Sepenggal Malam di Semarang


Oleh: Sri Sugiastuti 

Acin...  buah hatiku, yang selalu kupeluk dalam doa.
Ibu masih asyik melanjutkan catatan  sepenggal hari saat ibu bersama komunitas Senam Jantung Sehat dan Komunitas Renang Ceria yang traveling Solo-Semarang by Banyu Biru Train. Jadi setelah dari Lawang Sewu masih ada beberapa destinasi. Kota Lama, pusat oleh-oleh Kampung Semarang dan makan malam di Tuntang sebelum masuk Salatiga.

Acin... ibumu lahir di Semarang. Kota ini punya banyak kenangan. Kita punya  banyak famili di Semarang. Ibu jadi teringat cerita Mbah Putrimu tentang  masa kecil  ibu. Juga kisah cintanya.Mbah Putrimu bekerja di RS. Dokter Karyadi, sebagai seorang perawat. Pertemuan Mbah Kakung dan Mbah Putri juga di RS itu. Menurut cerita yang ibu dengar, saat itu ada keponakan Mbah Kakung yang sedang dirawat di RS. Jadi semacam Perawat yang bertemu jodoh dengan penunggu pasien yang sedang dirawat. Setelah menikah tinggal di rumah kontrakan. Nah bayi mungil dan keluarga kecil itu akhirnya pindah ke Jakarta.

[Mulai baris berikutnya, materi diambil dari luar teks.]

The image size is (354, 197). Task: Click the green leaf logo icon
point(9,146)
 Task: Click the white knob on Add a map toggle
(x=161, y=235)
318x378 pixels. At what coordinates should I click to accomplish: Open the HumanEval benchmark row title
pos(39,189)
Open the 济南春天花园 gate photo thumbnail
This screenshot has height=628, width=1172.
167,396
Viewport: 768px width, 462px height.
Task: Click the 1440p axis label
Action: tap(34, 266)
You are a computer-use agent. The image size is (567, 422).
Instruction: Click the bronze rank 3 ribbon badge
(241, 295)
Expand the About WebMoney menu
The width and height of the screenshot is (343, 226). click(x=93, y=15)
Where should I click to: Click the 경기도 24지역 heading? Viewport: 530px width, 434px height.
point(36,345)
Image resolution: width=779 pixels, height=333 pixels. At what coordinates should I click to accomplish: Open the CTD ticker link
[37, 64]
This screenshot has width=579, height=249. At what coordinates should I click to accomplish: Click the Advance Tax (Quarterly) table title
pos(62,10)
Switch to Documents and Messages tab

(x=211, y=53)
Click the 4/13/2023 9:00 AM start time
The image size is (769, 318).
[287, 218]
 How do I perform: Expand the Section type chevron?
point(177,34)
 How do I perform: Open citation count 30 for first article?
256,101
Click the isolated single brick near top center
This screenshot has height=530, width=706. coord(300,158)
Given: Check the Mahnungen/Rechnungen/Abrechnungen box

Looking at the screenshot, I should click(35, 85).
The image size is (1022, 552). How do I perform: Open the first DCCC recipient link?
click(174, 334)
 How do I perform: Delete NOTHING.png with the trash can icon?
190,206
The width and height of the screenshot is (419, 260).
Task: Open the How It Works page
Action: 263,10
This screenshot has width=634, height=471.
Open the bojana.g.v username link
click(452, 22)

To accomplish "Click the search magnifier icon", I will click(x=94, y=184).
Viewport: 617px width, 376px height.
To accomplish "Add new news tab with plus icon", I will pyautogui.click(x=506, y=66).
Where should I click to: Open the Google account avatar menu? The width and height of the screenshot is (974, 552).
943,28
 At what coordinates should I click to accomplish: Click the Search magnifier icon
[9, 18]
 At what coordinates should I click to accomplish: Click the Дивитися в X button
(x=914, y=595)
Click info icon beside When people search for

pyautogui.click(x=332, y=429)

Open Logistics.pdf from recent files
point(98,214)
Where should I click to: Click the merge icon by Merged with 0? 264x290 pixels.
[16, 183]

Kembali ke suasana Kota Lama di malam hari ya. Ibu sudah pernah ibu nikmati bersama mom Ida, mamanya si Ivan temanmu. Malah sempat foto di titik nol Semarang. Sebenarnya bisa saja ibu menikmati sepenggal malam di Kota Lama. Tetapi ketua rombongan memberi waktu sangat terbatas, cukup untuk berfoto ria. Ini bagian dari plus minus bila kita bepergian dengan rombongan.  Kita harus patuh dan toleransi dengan aturan yang kita sepakati.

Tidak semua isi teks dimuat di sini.